Jack London’a ilham veren topraklar

Ünlü Amerikalı yazar Jack London Kanada’nın sıfırın altında seyreden ikliminde ve ıssız topraklarında dolaşıp gördüğü manzarayı 1903’te yazdığı Vahçetin Çağrısı adlı romanında ölümsüzleştirmişti.

Kanada’nın British Columbia eyaletindeki Yukon nehrinde yapılan 800 km’lik yolculuğun ardından Jack London Ekim 1897’de Dawson City’ye varmıştı. Henüz 21 yaşında olan yazar, Klondike bölgesine yönelen ‘Altına Hücum’ dalgasına kapılarak kuzeye giden onbinlerce kişiden biriydi.

Dondurucu kışı derede altın arayarak geçiren London fazla altın bulamamış ama taze sebze ve meyve yoluyla yeterince C vitamini alınmadığında görülen iskorbüt hastalığına yakalanmıştı fena halde. Fakat burada başka türden bir servetle de dönecekti. Klondike’den esinlenen Vahşetin Çağrısı kitabı ona sonra 1 milyon dolar kazandıracak ve bu miktarda kazanan ilk Amerikalı yazar olacaktı.

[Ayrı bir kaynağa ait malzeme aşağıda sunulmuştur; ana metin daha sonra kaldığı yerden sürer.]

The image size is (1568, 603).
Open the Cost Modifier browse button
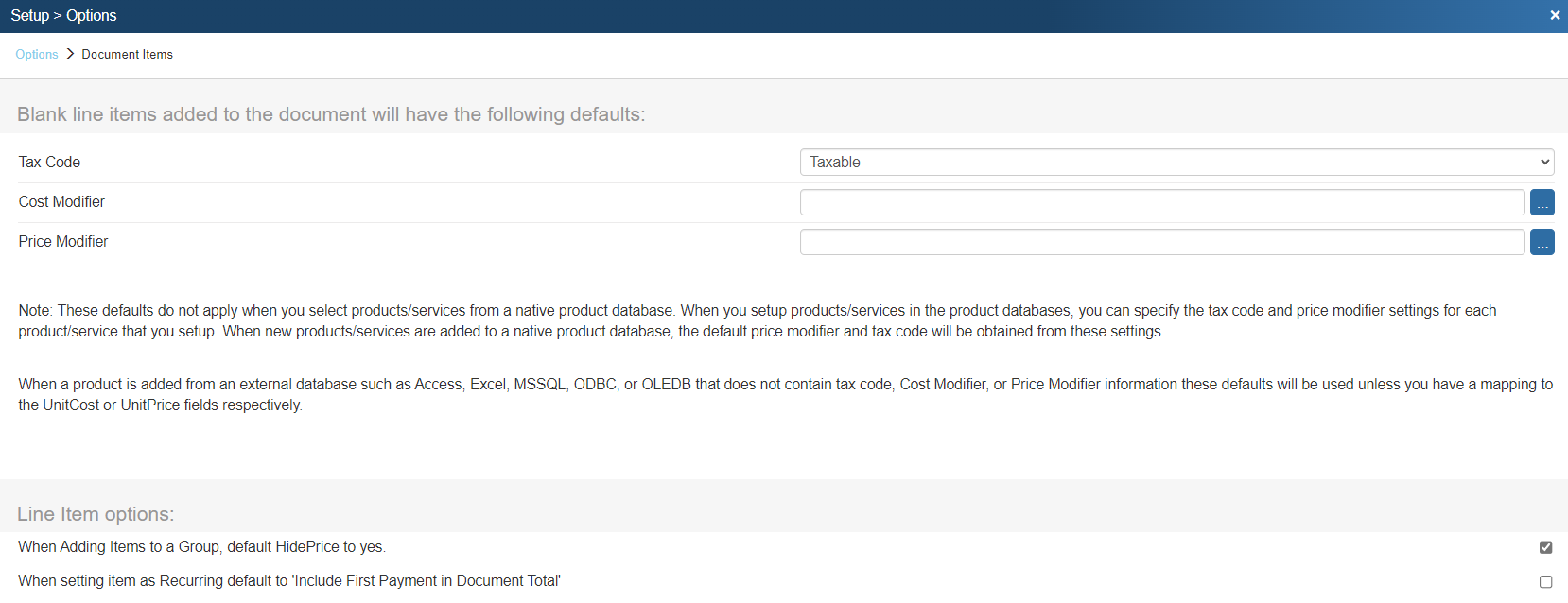coord(1542,202)
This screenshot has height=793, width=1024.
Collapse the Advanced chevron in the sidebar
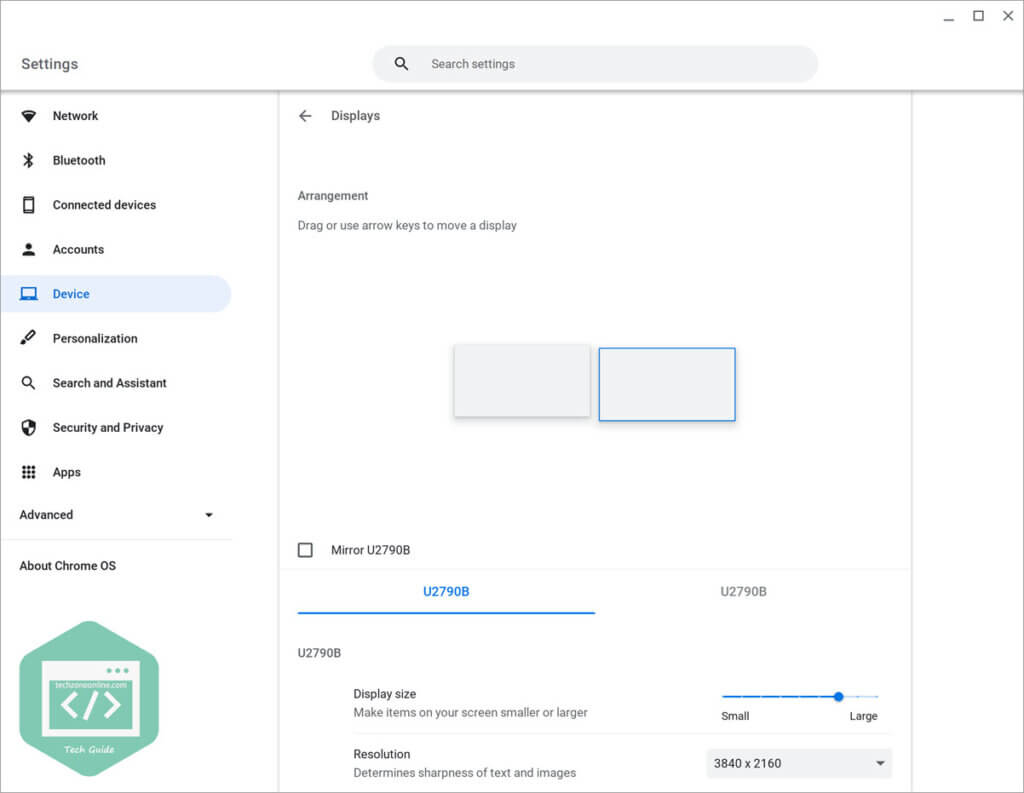click(x=208, y=514)
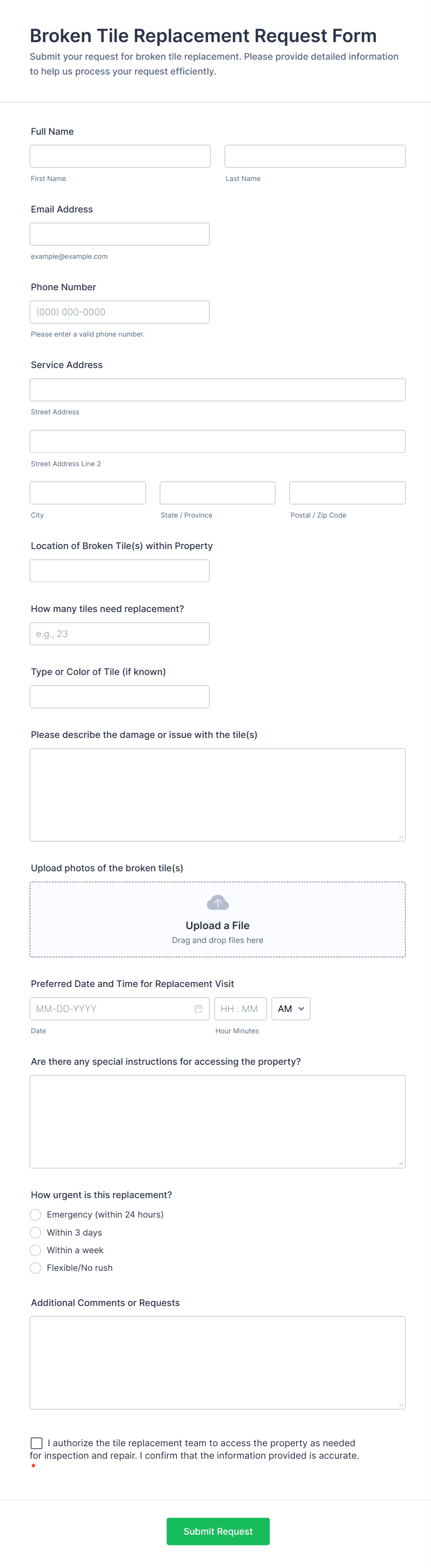Open the calendar icon on Date field
Screen dimensions: 431x1568
click(x=199, y=1009)
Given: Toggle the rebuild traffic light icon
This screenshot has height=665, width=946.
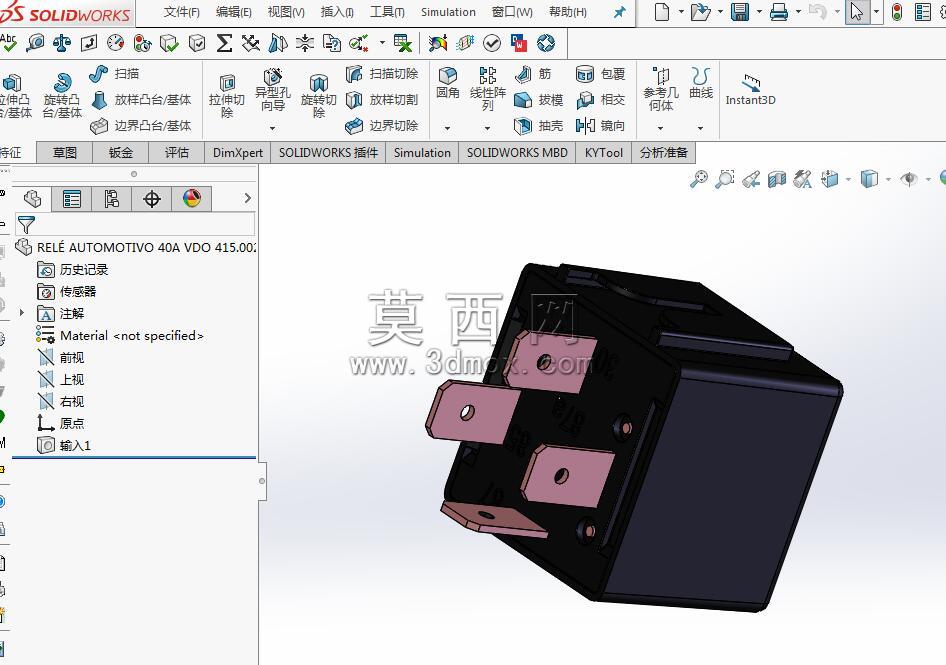Looking at the screenshot, I should (x=897, y=12).
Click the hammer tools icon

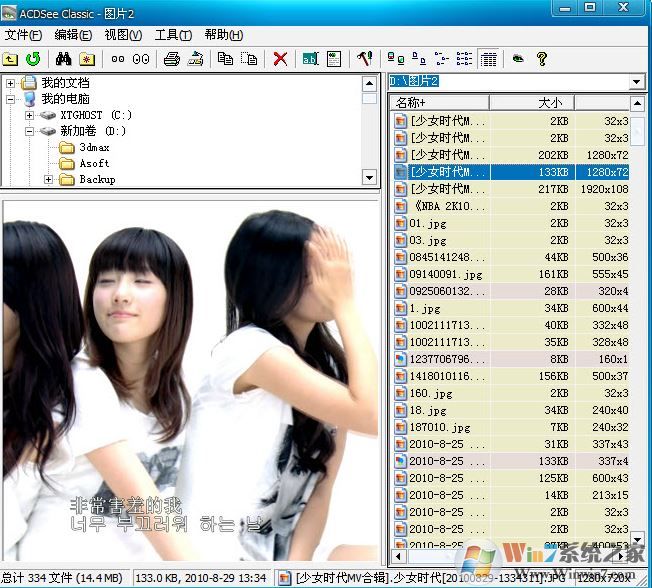363,59
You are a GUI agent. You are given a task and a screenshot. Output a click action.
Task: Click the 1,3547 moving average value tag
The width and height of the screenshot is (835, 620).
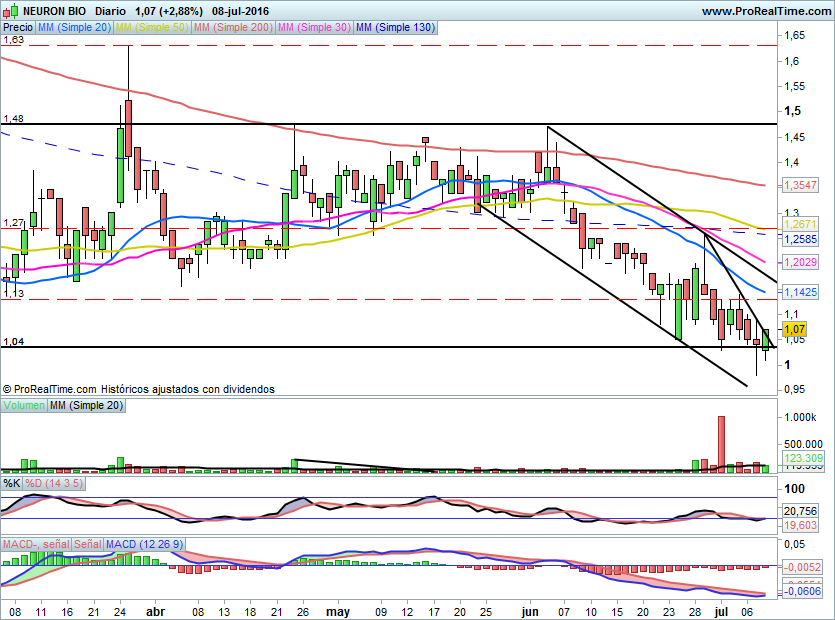click(x=800, y=186)
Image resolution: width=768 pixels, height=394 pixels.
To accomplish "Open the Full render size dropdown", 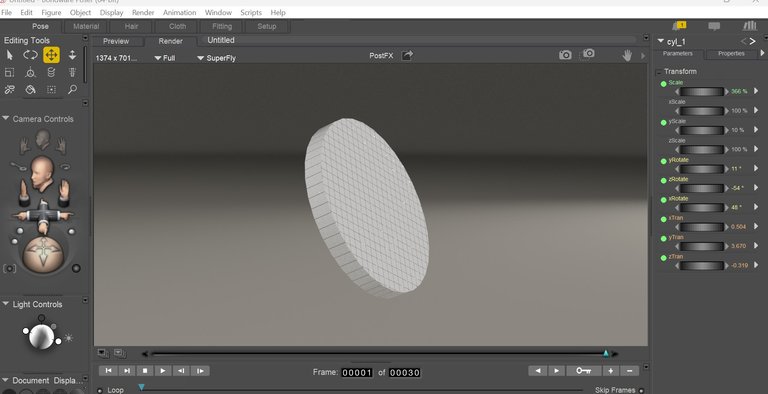I will click(x=165, y=58).
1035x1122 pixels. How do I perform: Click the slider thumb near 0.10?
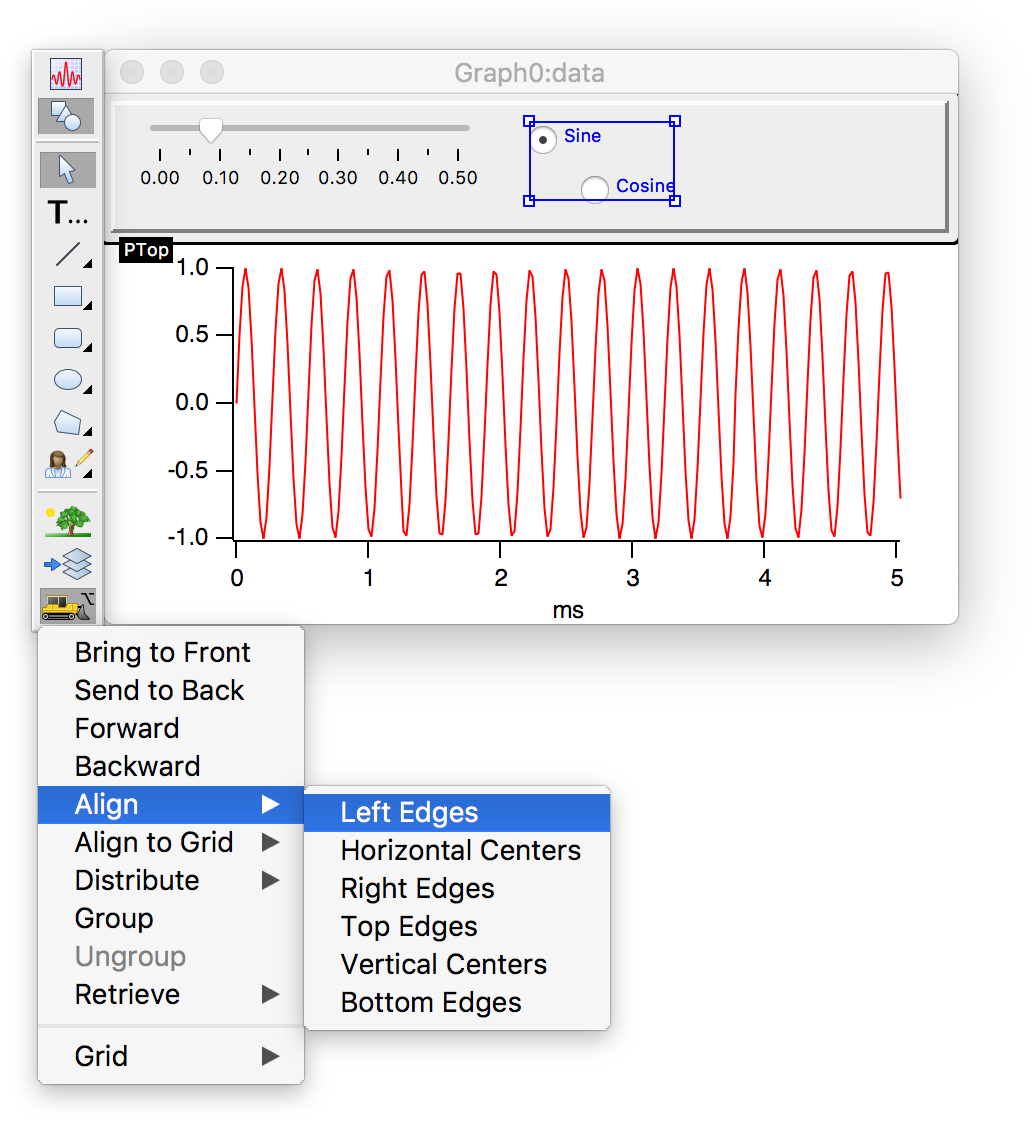point(211,130)
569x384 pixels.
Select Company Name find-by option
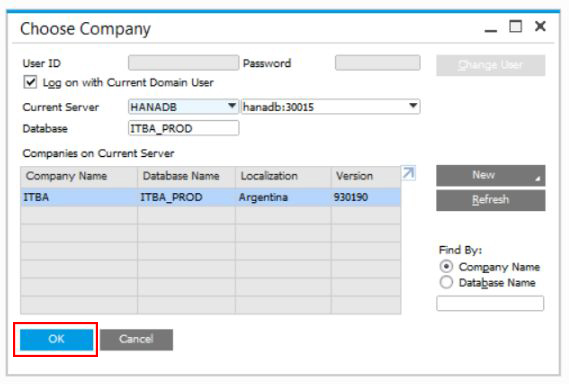pos(446,267)
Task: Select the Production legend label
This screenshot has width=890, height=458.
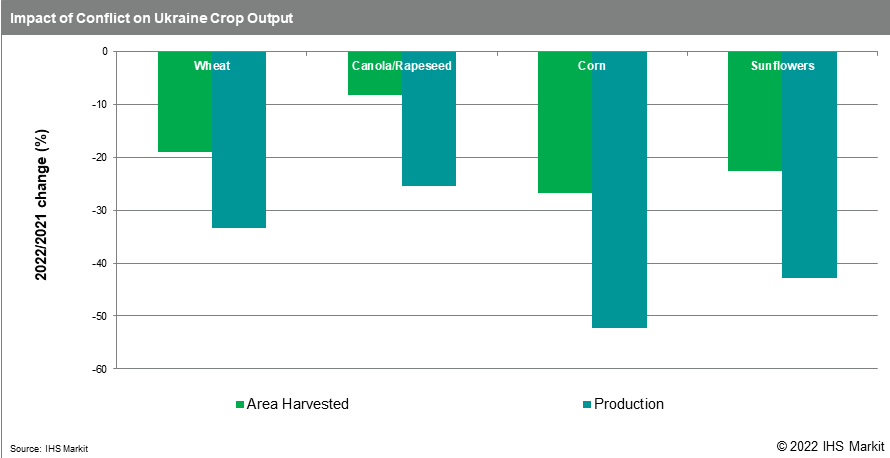Action: point(629,404)
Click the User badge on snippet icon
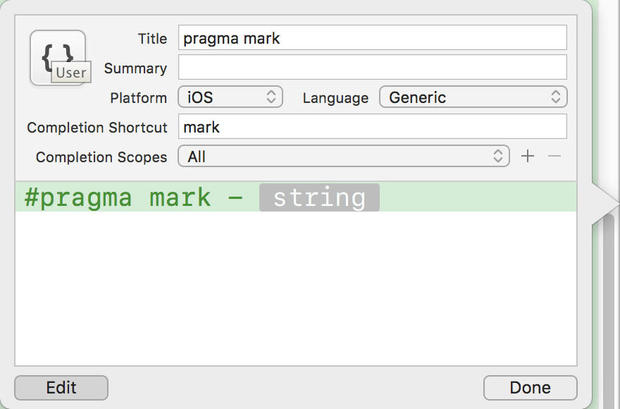 (71, 73)
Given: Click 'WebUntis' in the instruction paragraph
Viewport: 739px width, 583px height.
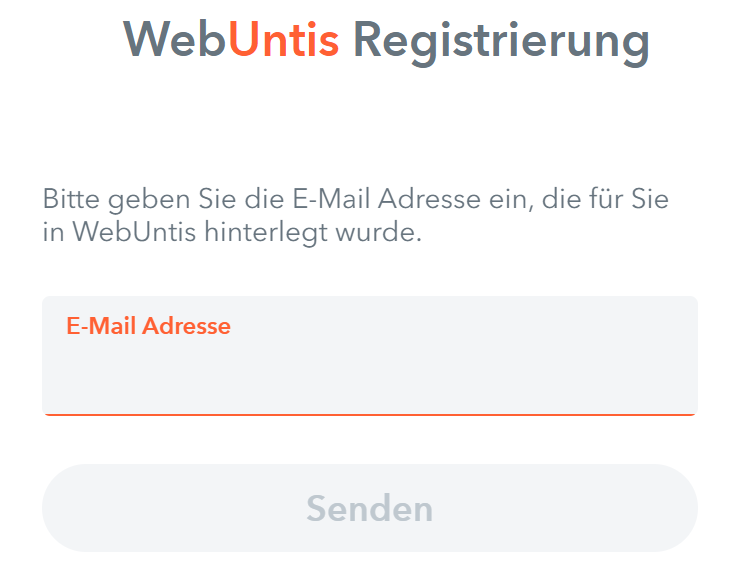Looking at the screenshot, I should (x=120, y=233).
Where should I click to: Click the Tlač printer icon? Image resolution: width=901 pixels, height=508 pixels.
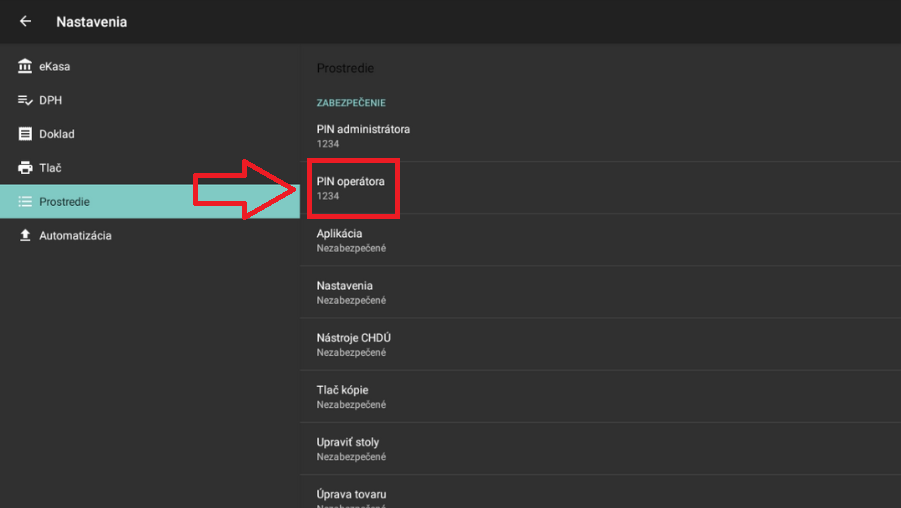click(x=25, y=168)
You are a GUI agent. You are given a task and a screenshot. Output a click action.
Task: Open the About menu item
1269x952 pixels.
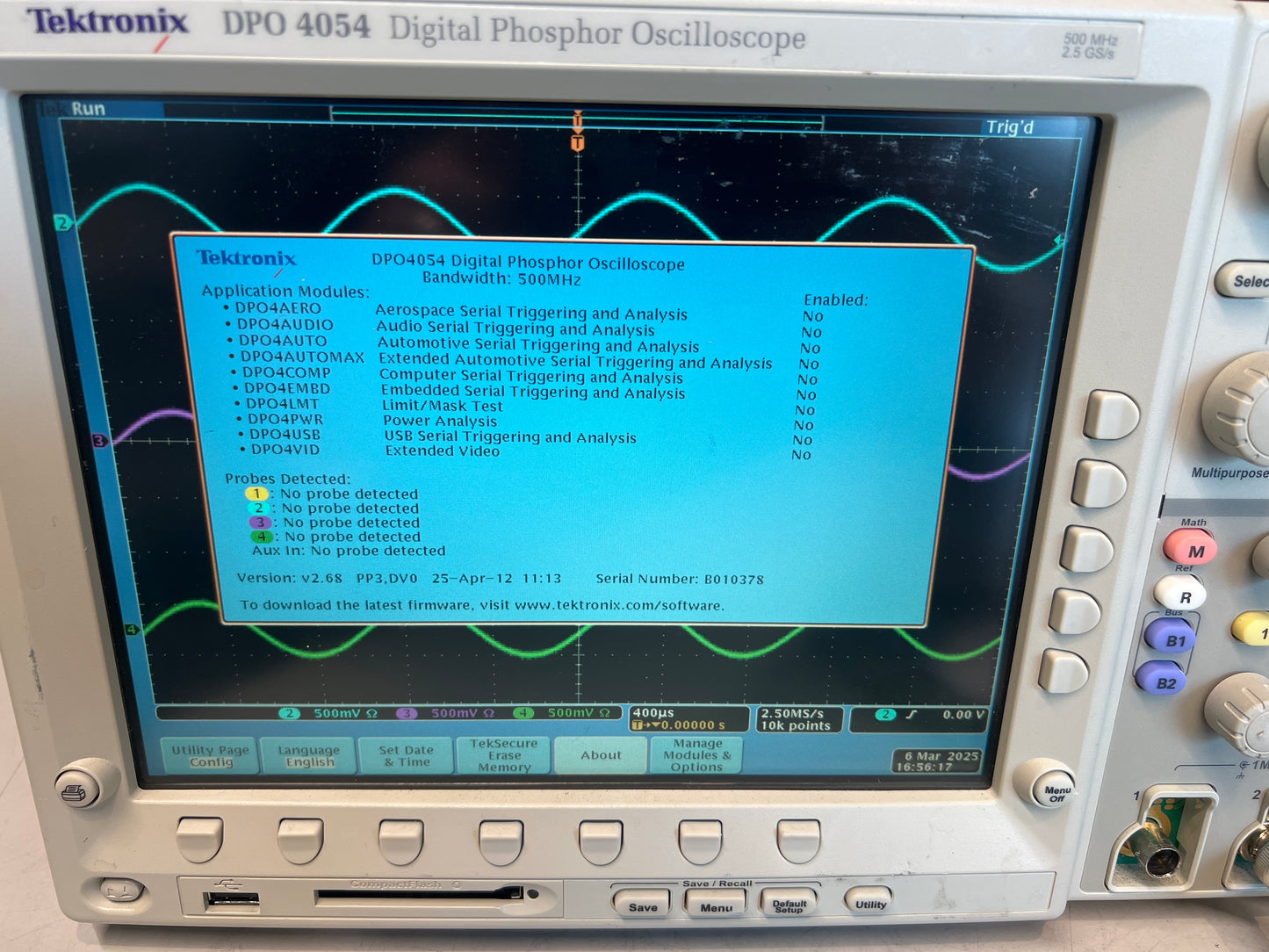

Altına Hücum 1896’da, üç Amerikalı maden arayıcısının Kanada’nın Yukon bölgesinde önemli miktarda altın bulmasıyla başladı. Bu haber Seattle ve San Francisco’ya ulaştığında, derin bir ekonomik kriz ülkeyi kıskaca almıştı. Binlerce insan, Alaska sınırındaki bu bölgeye gitmek için bazen bir yıla yakın sürecek olan bir yolculuğa çıkmayı göze aldı. Dört yıl boyunca Klondike için yola koyulan 100 bin kişiden sadece yarısı oraya varabilecek, bunların da ancak yüzde 4’ü altın bulacaktı.

Bugünkü kasaba

1896’da Yukon nehri kıyılarında kurulan Dawson City bugün milli park alanında ve o dönemden kalma pis sokaklar ve binalar koruma altına alınmış. Bugün bir film seti gibi gezilebiliyor. Ama London’un döneminden farklı olarak bugünkü kasaba turistler için yapılmış kafe ve restoranlarla dolu. Bir zamanlar burada 30 bini aşkın kişi yaşarken bugün sabit nüfus 1300 dolayında.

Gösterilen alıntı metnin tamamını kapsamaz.